━━ MATERIAL FOR THIS TASK ━━
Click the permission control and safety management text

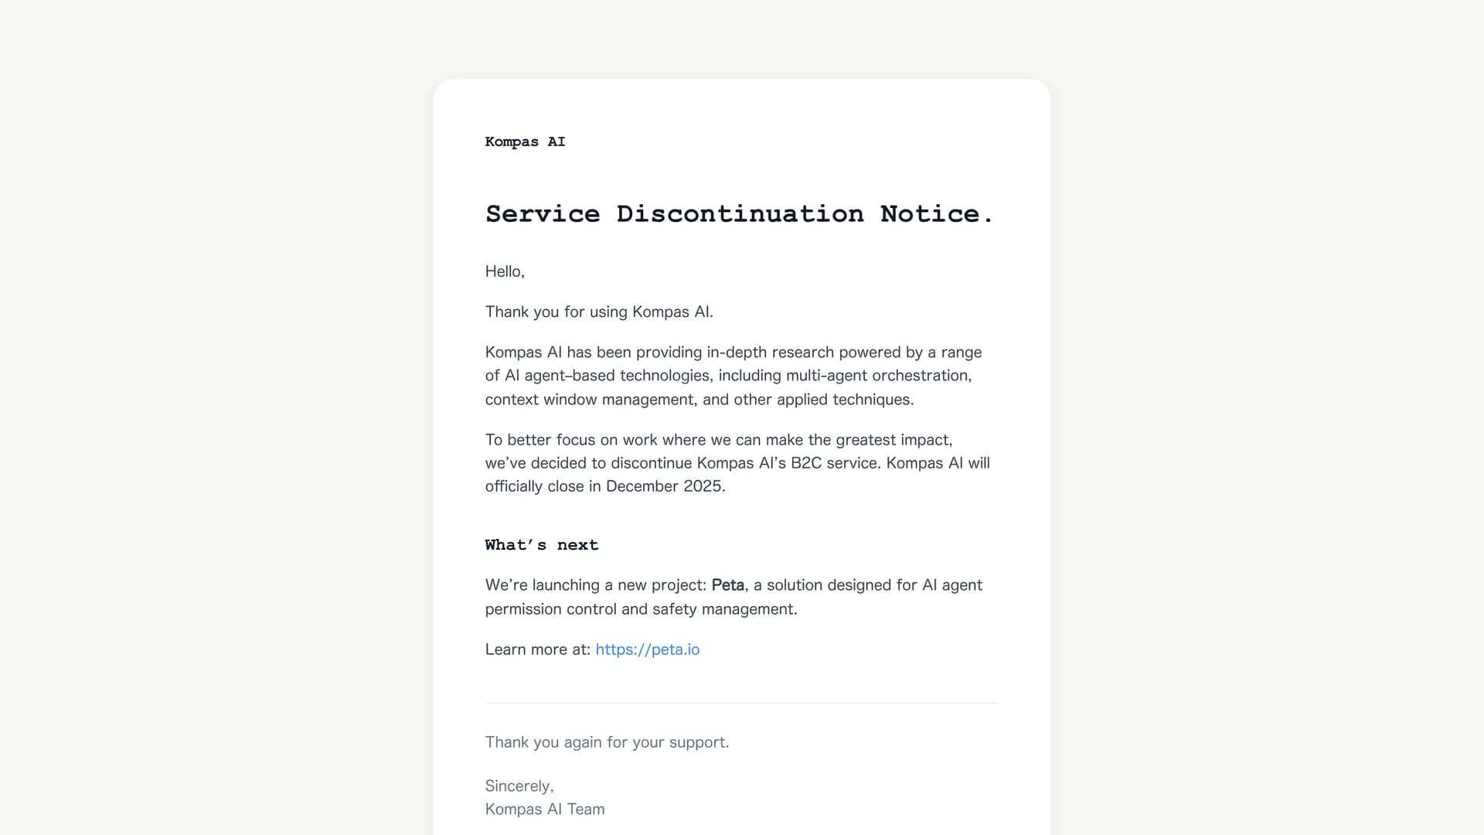pyautogui.click(x=641, y=609)
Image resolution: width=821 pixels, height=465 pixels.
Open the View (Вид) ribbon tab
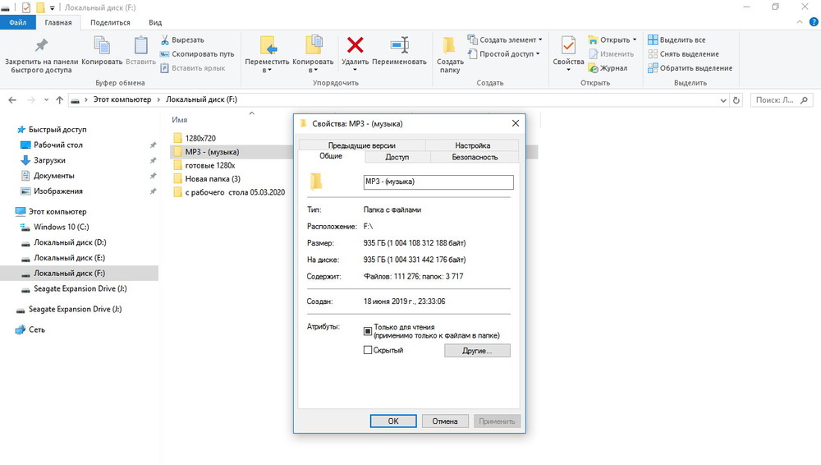pos(154,22)
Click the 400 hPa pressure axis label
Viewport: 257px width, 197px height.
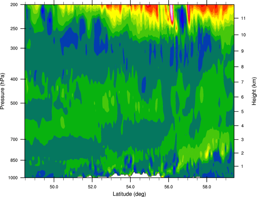coord(14,79)
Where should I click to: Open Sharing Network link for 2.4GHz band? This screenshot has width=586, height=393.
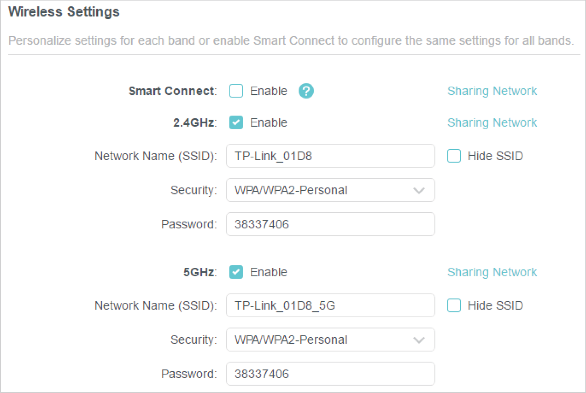[492, 122]
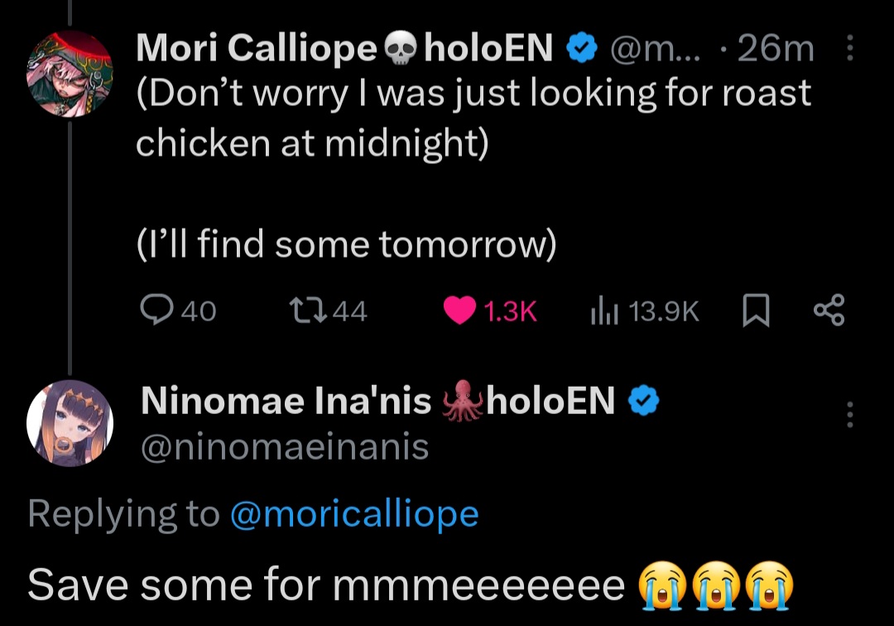894x626 pixels.
Task: Follow the @moricalliope mention link
Action: pyautogui.click(x=353, y=514)
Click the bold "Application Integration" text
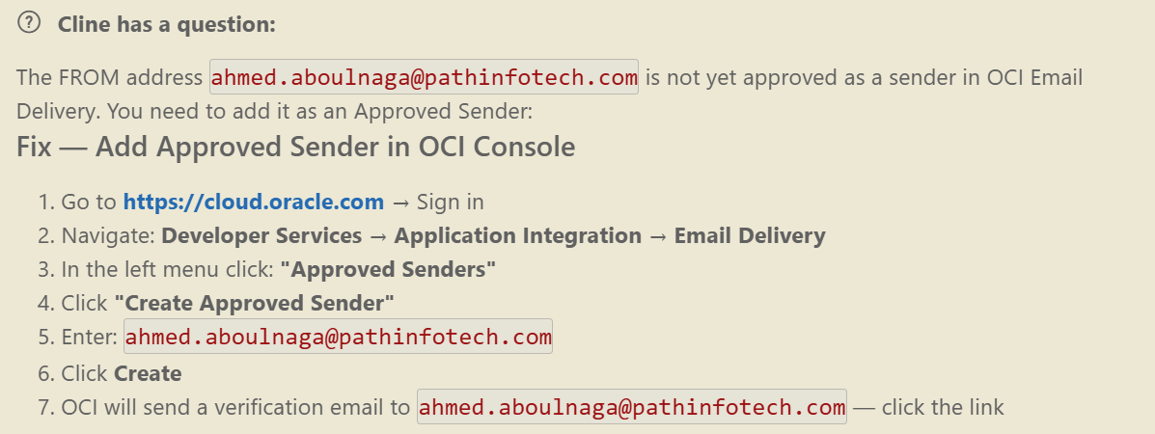This screenshot has width=1155, height=434. click(x=517, y=236)
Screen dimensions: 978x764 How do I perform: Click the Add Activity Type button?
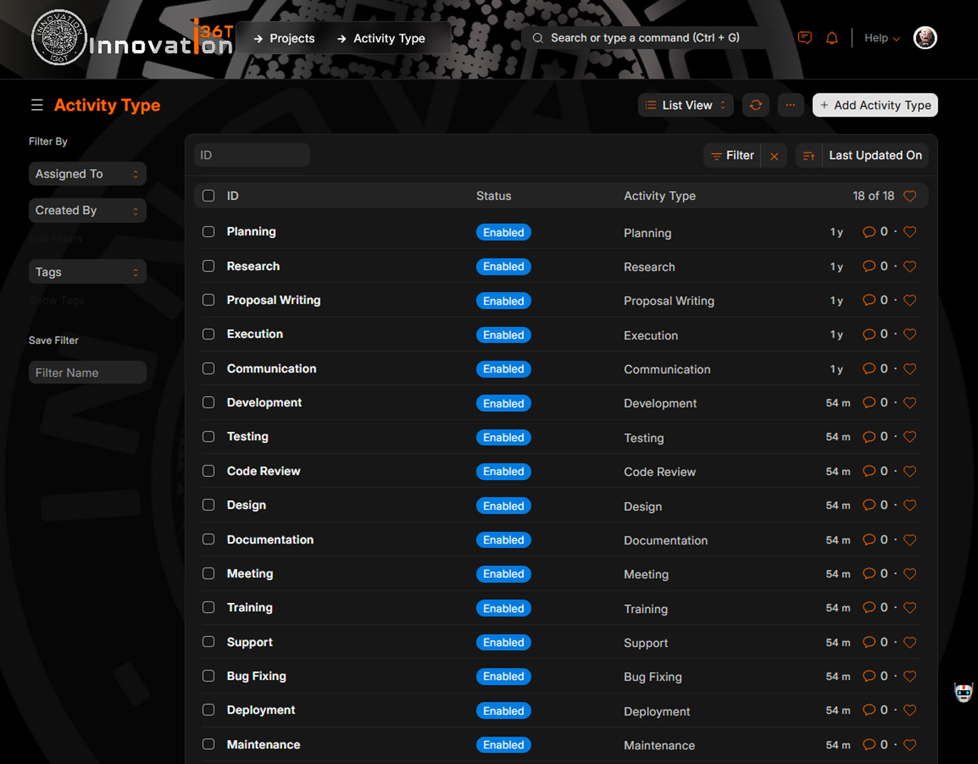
━━━
REQUIREMENT:
Each line of the records above must be repeated exactly, but no picture belongs in the copy.

SOLUTION:
Click the permission control and safety management text

pyautogui.click(x=641, y=609)
Image resolution: width=821 pixels, height=465 pixels.
Open the View (Вид) ribbon tab
pos(154,22)
Click the 400 hPa pressure axis label
Viewport: 257px width, 197px height.
coord(14,79)
Where should I click to: Open Sharing Network link for 2.4GHz band? This screenshot has width=586, height=393.
[492, 122]
894x626 pixels.
Task: Follow the @moricalliope mention link
Action: pyautogui.click(x=353, y=514)
Click the bold "Application Integration" text
This screenshot has width=1155, height=434. click(x=517, y=236)
Screen dimensions: 978x764 How do I perform: Click the Add Activity Type button?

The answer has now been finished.